Image courtesy of Barbara Cummard

The contrasts between the faces and the masks are striking.

Some people seem quite expressionless, while their masks convey a world of wonder and fantasy. Other faces seem friendly and cheerful, while their masks are harsh and unnerving. Many of the masks are brightly colored and highly ornamented.

When Amy Weber sat down to make her mask a year ago, she was living at a Minneapolis halfway house where she was in recovery.

"I was needing to find a sense of self," she says. "Needing to sculpt a sense of who I am, what positive qualities I have and how I can best use those qualities to truly start to live a life that represents who I am on the inside.

Amy Weber
Amy Weber stands in front of Barbara Cummards finished panel "Inside Out: Faces of Self" holding the mask she made as part of the project.
MPR Photo/Marianne Combs

Weber, who has always had an interest in art, became immediately engrossed in making a mask of her inner self.

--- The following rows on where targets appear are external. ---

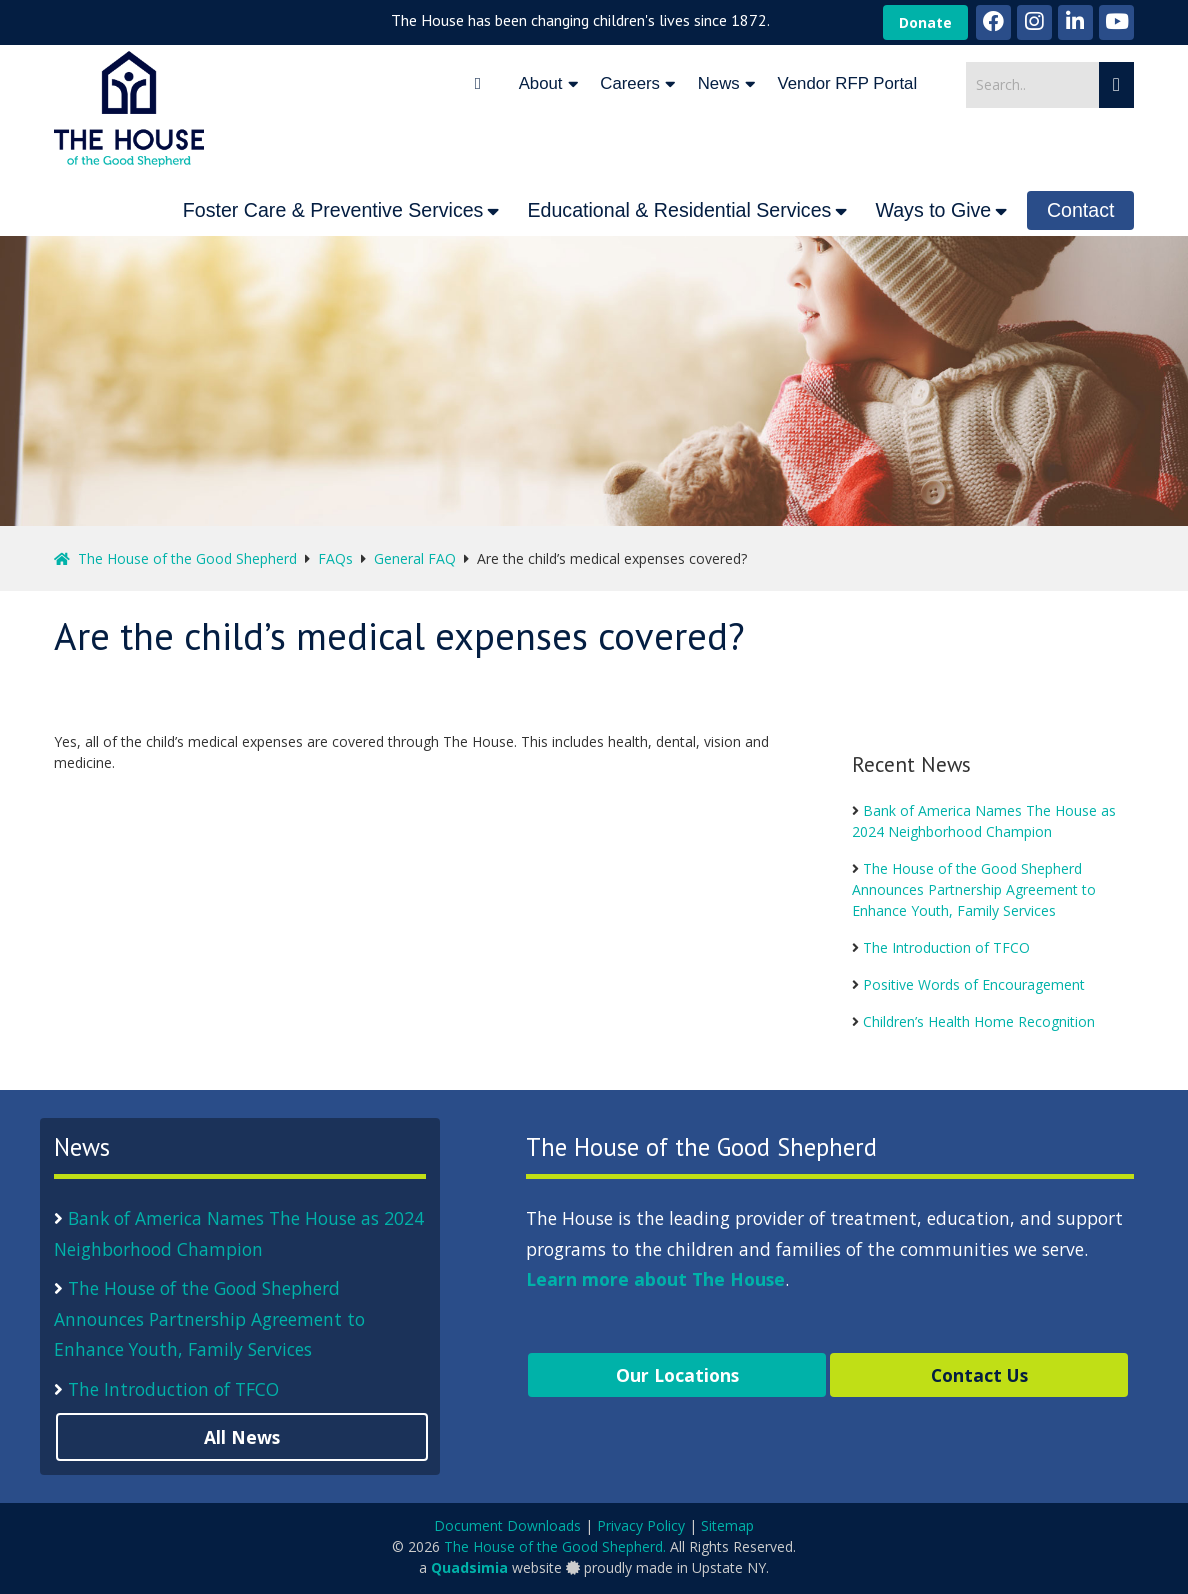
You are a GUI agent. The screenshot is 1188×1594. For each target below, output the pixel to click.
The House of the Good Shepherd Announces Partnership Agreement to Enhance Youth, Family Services (974, 889)
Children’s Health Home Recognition (979, 1021)
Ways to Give (933, 210)
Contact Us (979, 1375)
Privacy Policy (641, 1525)
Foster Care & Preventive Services (333, 210)
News (719, 83)
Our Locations (677, 1375)
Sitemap (727, 1525)
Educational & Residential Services (679, 210)
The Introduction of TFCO (946, 947)
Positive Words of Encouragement (974, 984)
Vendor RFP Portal (848, 83)
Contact (1081, 210)
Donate (925, 22)
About (541, 83)
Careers (630, 83)
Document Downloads (507, 1525)
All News (242, 1437)
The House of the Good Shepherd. (555, 1546)
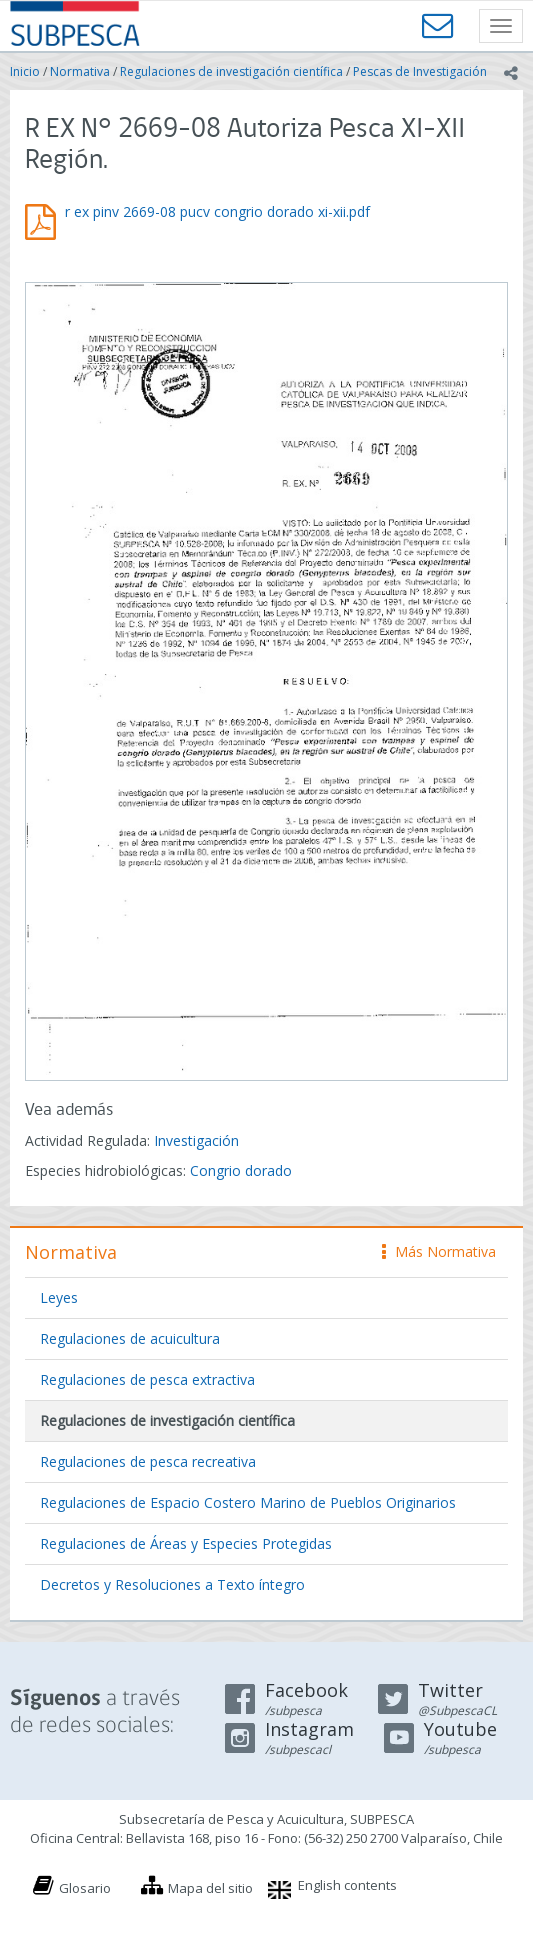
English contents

The result is a serene face in cool green, blue and pink, bordered with silk roses, beads, feathers and ribbons.

"And as you'll see right here," she says pointing, "I've got the red and the white and the blue, which is symbolic of my origin of place - I'm here in America. You'll see the spirals, the stars, the butterfly, this shiny metal - the way its encrusted up toward the mind area is indicative of thought and our mental connection. Our consciousness basically."

Masculine and feminine
Many men who created masks in the workshops ended up with faces that might be considered feminine, perhaps due to their ornamentation. For many people, the masks were an opportunity for them to explore other aspects of their personalities.
Image courtesy of Barbara Cummard

Weber's doing much better now. She says the mask is something she looks to for inspiration and strength. She says it's a reminder of her inner beauty. She wishes everyone would make a mask, because it would invite them to take time to be more introspective.

The mural, with its 140 faces, provokes both introspection and exclamation.

"Fascinating. Wonderful!" Professor Sears Eldredge mutters to himself.

Eldredge has traveled the world studying mask-making and mask-based theater. He taught classes on it at Macalester before he retired. Eldredge says theater professionals, when using masks, often talk about "concealing in order to reveal".

Professor Sears Eldredge
Professor Sears Eldredge has traveled the world studying masks in different cultures and different forms of mask theater.
MPR Photo/Marianne Combs

"It's really quite amazing how many different kinds of masks have been used around the world by different cultures to say something about themselves or to say something about the world which they inhabit," he says.

Eldredge says he's struck by the similarities he sees in these masks to others he's seen in Africa or Asia.

He says it's tempting to look at a mask and try to figure out what it says about a person, but that would be wrong. He says one person could create five completely different masks, and each mask might represent a different aspect of who they are or who they want to be.

Inside Out
Artist Barbara Cummard says leading these mask-making workshops has convinced her that every person on earth, no matter what their situation, has a creative spark inside them.
Image courtesy of Barbara Cummard

Barbara Cummard agrees. She says it's really up to the individual to decide what their mask means to them.

"What I absolutely know, absolutely know, at the end of this is that every single person has this creative spark within them," she says. "Irrespective of who they are, irrespective of what they've done, what they look like, whether they've got downs syndrome or whether they've lost their memory, they all still have a creative spark within."

Barbara Cummard's piece "Inside Out: Faces of Self" is on display at the Minnesota Center for Photography through April 27th, as part of the group show "ICY." She's also created a vinyl banner of the image which is currently touring various public buildings in the Twin Cities.